▸ What the exercise asks:
Rewrite the listing below with every "screenshot" changed to "screen capture", leaving all other text as is and omitting the pictures.
- - -
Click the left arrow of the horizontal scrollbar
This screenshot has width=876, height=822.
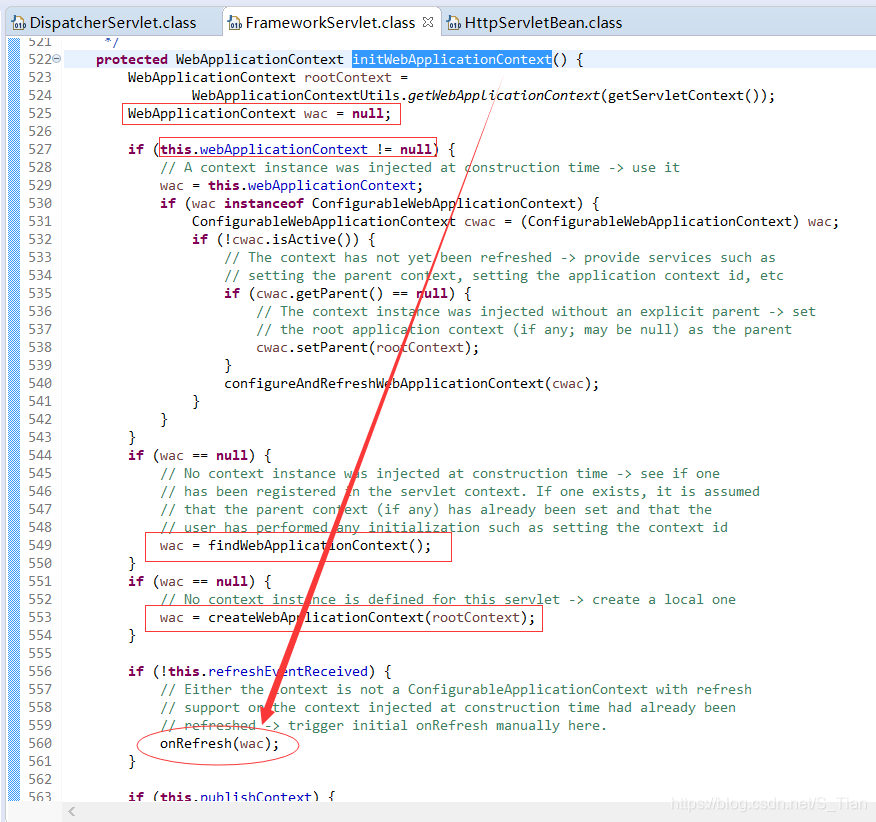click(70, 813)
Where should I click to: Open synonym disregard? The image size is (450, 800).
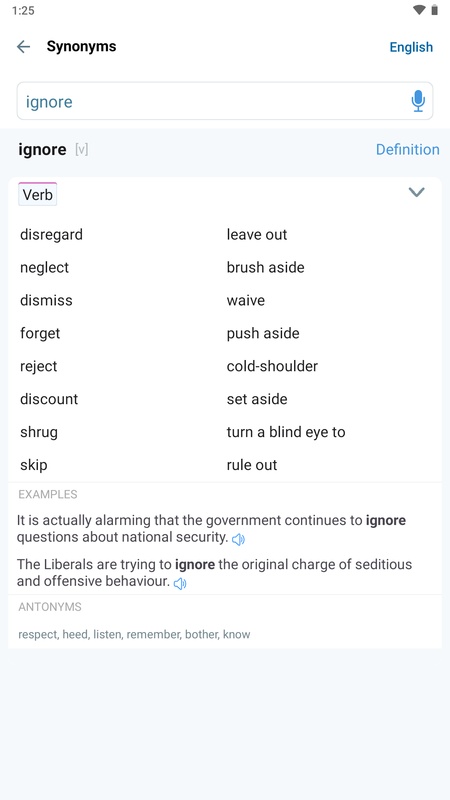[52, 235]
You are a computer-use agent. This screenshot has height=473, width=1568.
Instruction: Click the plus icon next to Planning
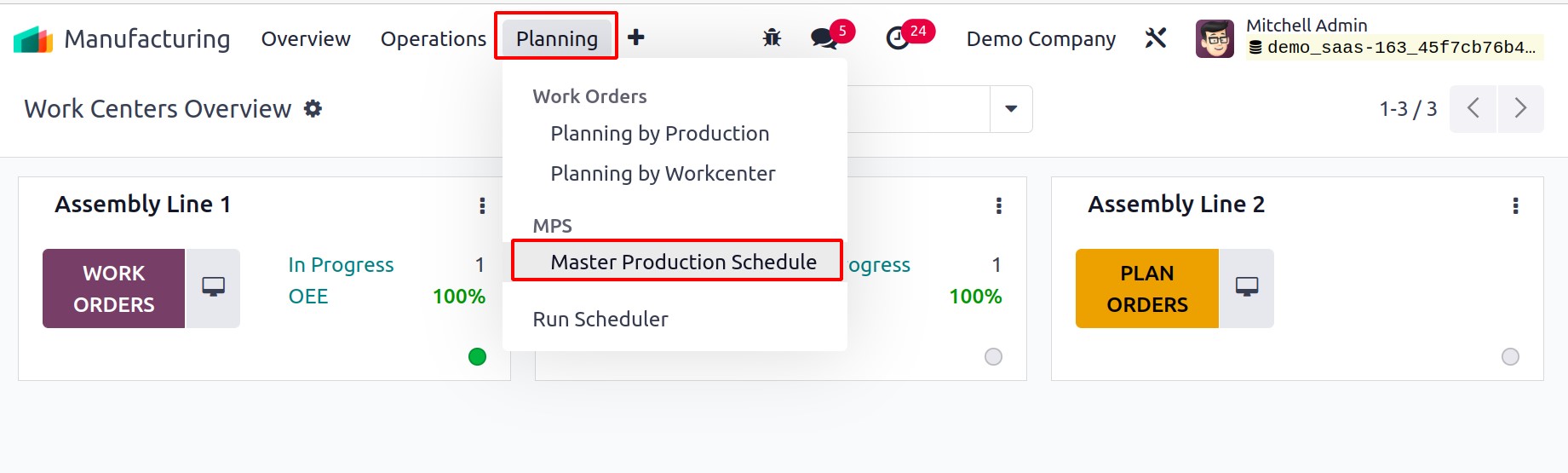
- - -
▸ Final result:
Click the left arrow of the horizontal scrollbar
This screen capture has width=876, height=822.
click(70, 813)
Where should I click to: Open synonym disregard? The image size is (450, 800).
[52, 235]
You are a computer-use agent. This screen capture has height=473, width=1568.
Instruction: Click the plus icon next to Planning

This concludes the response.